Clegg, leader of the UK coalition partner Liberal Democrats, will be leading a 50-strong trade delegation to promote investment in three key focus sectors of education, food and retail, and defence and aerospace.
“This will be the largest business delegation led by a senior member of this coalition government to India since the election of Prime Minister Modi,” Clegg said of his upcoming three-day tour which is his first-ever visit to India.
“I lead a number of trade delegations around the world but this will certainly rank among the most important I have ever undertaken during my time as Deputy Prime Minister because of the warmth of the relationship between two nations and the intimacy with which we know each other and also because of the huge potential to build on that familiarity,” he added.
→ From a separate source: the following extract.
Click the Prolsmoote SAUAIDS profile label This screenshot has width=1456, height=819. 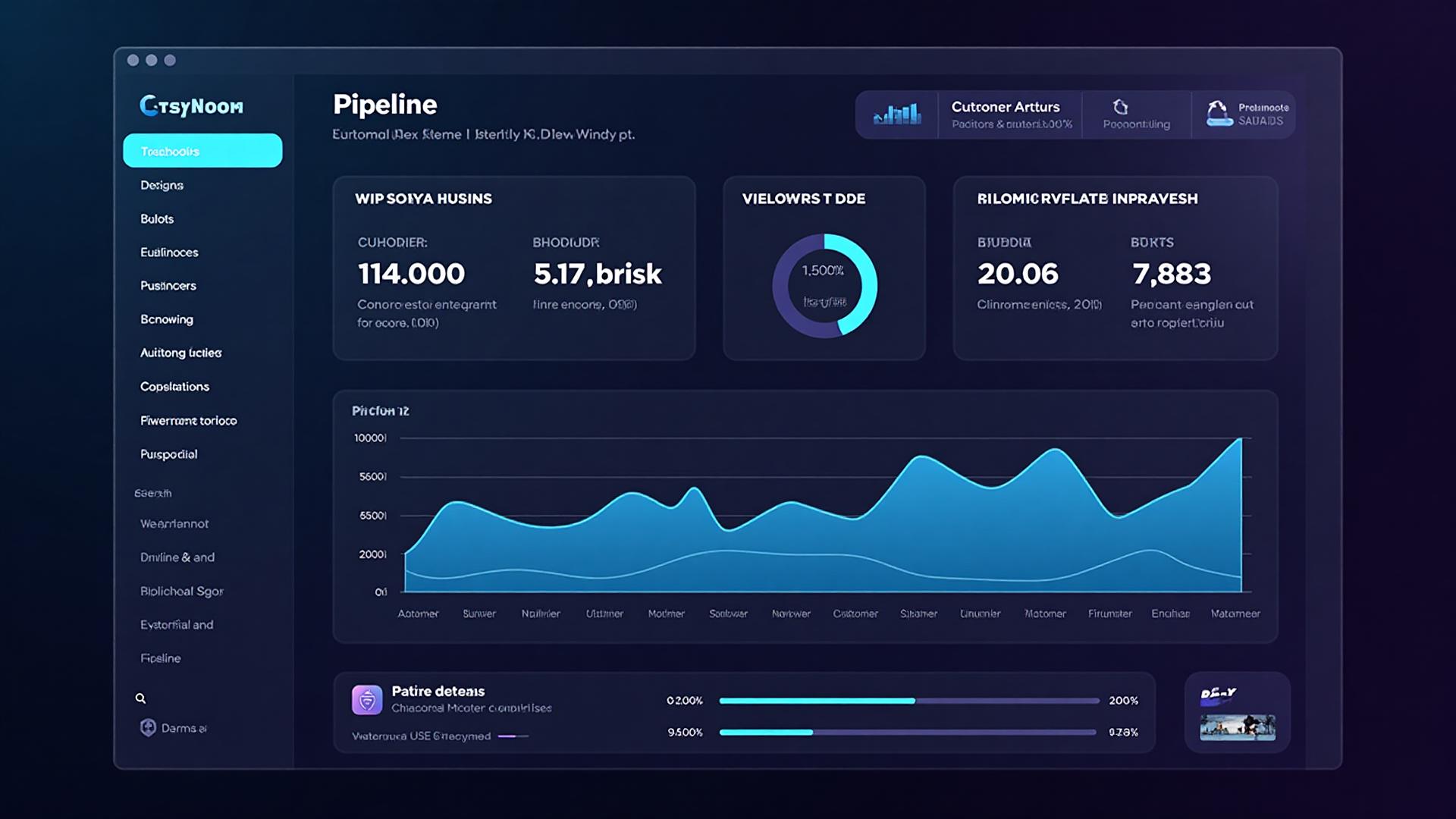point(1263,115)
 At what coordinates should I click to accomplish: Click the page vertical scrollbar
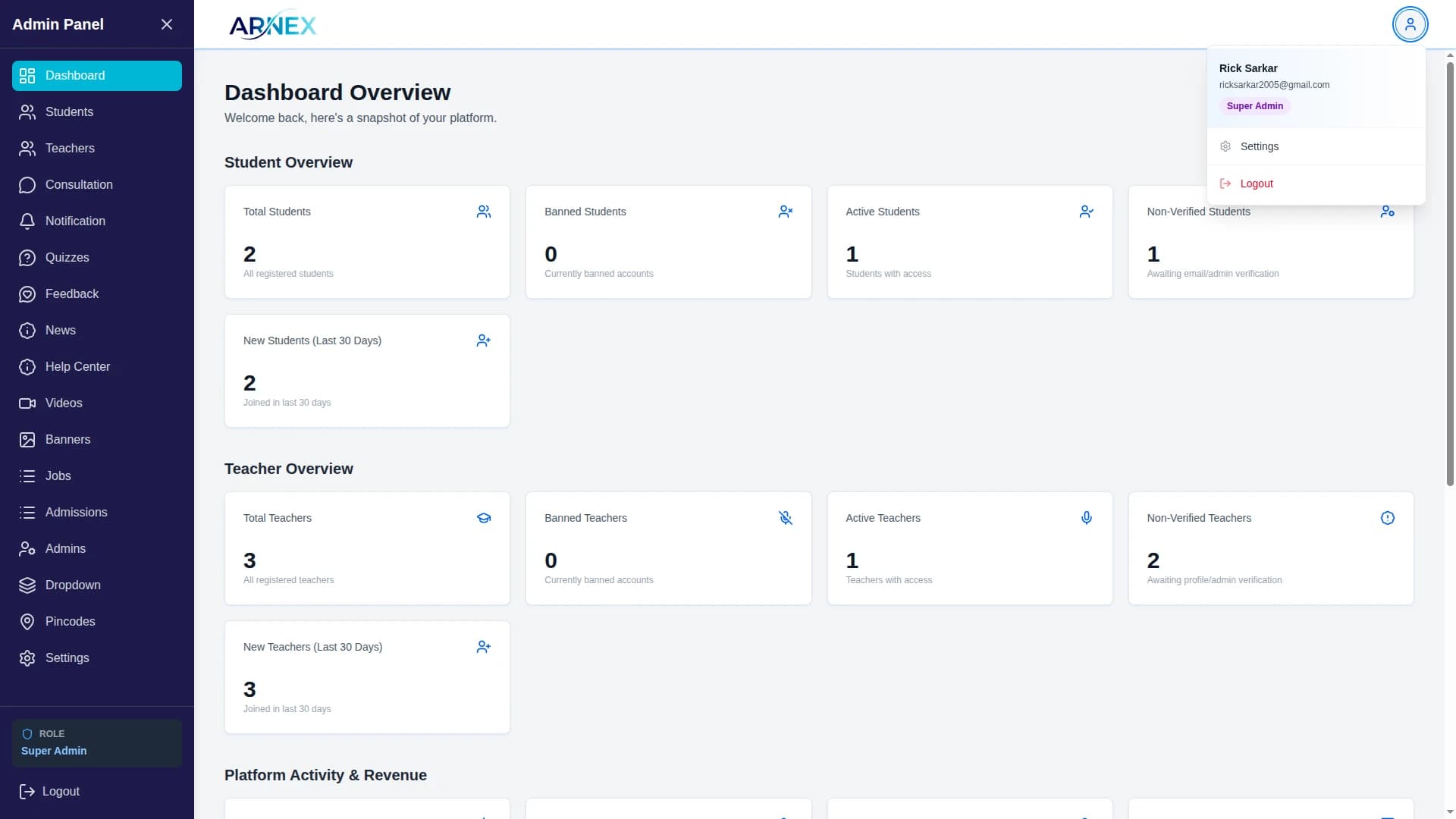[1450, 273]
Clegg also promised to listen to any grievances around the UK’s stringent student visa norms. He said, “There has been a fair amount of controversy, polemic and misapprehension about some of the recent visa changes as far as the access granted to Indian students. And I am going with one simple unambiguous message: you are welcome.
“I will listen very, very carefully to the objections and the reservations and I will not hesitate to suggest that we should make further changes where they are well-founded.”
The business team accompanying Clegg is fronted by NRI lawyer Vijay Goel, chair of the Asian Business Association of the London Chamber of Commerce and Industry. “We are extremely excited for our member companies, which include many small and medium enterprises (SMEs) representing the three focus sectors, at the prospect of closer links with India and taking advantage of the further liberalised regime under the new Indian government,” Goel said.
While complete details of Clegg’s itinerary remain undisclosed due to security reasons, Clegg has stressed his focus on the three sectors and is intended to strike some lucrative deals for both Indian and British firms.
He explained, “The reason I have narrowed down the three sectors is simply to focus my time and attention on sectors where I think there is real capacity for rapid growth. In aerospace – a very significant sector for the British economy – for instance, it is estimated that by 2032 that Indian airlines will need to buy over 1,200 new aircraft.
“In retail, there is the burgeoning middle class in India looking for new opportunities. I want to do my bit to build on the foundation already laid by some UK household names there.
“Education is perhaps the most important of all because the exchange between British students studying in India and Indian students studying in our world class universities seems to me to be absolutely fundamental to our relationship,” he said.